=== Belge Alıntısı ===
※

Ergun Babahan, üniversitede ders aldığı ‘Condi Rice’ın yıllar sonra Amerika’nın ilk siyahi kadın Dişişleri Bakan olması ve bugün Beyaz Saray’da siyahi bir başkanın oturmasını Amerika’nın değişim alametleri olarak sıralamış. Bugün tam 21 gün oldu yüz yıl önceki, elli yıl önceki, yirmi yıl önceki, üç yıl
önceki ve daha bir hafta önceki insanlık suçlarını sıralayıp duruyoruz ABD’nin...
Anlamayana değil davul zurna, bünyeye göre Kızıl Ordu korosunu da, Mehteran Bölüğünü de, Genelkurmay Bandosunu da, TRT TSM korosunu da dinletsen az geliyor demek ki...
++++++
“Adamsende”ci toplum özlemi
Bu ‘sana ne’ çıkışı çok önemli..
Sana mı soracağımdan başladı..
Sana ne partimden boyutuna atladı..
Sana ne hükümetimden..
Sana ne icraatımdan..

※

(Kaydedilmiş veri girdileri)
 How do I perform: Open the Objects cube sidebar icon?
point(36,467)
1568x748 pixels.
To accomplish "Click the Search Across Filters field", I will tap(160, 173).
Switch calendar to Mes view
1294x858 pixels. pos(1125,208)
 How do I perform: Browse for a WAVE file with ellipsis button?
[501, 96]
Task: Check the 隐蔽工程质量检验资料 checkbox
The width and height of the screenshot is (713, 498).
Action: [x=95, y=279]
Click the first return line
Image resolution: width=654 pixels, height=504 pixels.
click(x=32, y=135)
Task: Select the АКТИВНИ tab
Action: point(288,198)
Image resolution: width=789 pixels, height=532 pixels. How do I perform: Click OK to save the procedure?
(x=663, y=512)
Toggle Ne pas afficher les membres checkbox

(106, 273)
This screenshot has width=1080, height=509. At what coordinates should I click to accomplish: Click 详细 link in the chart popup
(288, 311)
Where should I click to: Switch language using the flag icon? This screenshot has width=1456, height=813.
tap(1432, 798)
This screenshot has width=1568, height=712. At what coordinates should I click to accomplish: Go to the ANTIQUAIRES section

※

=== İstenenler ===
(a) Belge alıntısında "Anlamayana değil davul" ifadesinden "mı soracağımdan başladı.." ifadesine kadar uzanan bölümü, "Kızıl Ordu" adını "Donanma" olarak değiştirip yeniden yazın.
(b) Belge alıntısında adı geçen bütün müzik topluluklarını sıralayın.

=== Görev Görev Çözümler ===
(a)
Anlamayana değil davul zurna, bünyeye göre Donanma korosunu da, Mehteran Bölüğünü de, Genelkurmay Bandosunu da, TRT TSM korosunu da dinletsen az geliyor demek ki...
++++++
“Adamsende”ci toplum özlemi
Bu ‘sana ne’ çıkışı çok önemli..
Sana mı soracağımdan başladı..

(b) Kızıl Ordu korosu, Mehteran Bölüğü, Genelkurmay Bandosu, TRT TSM korosu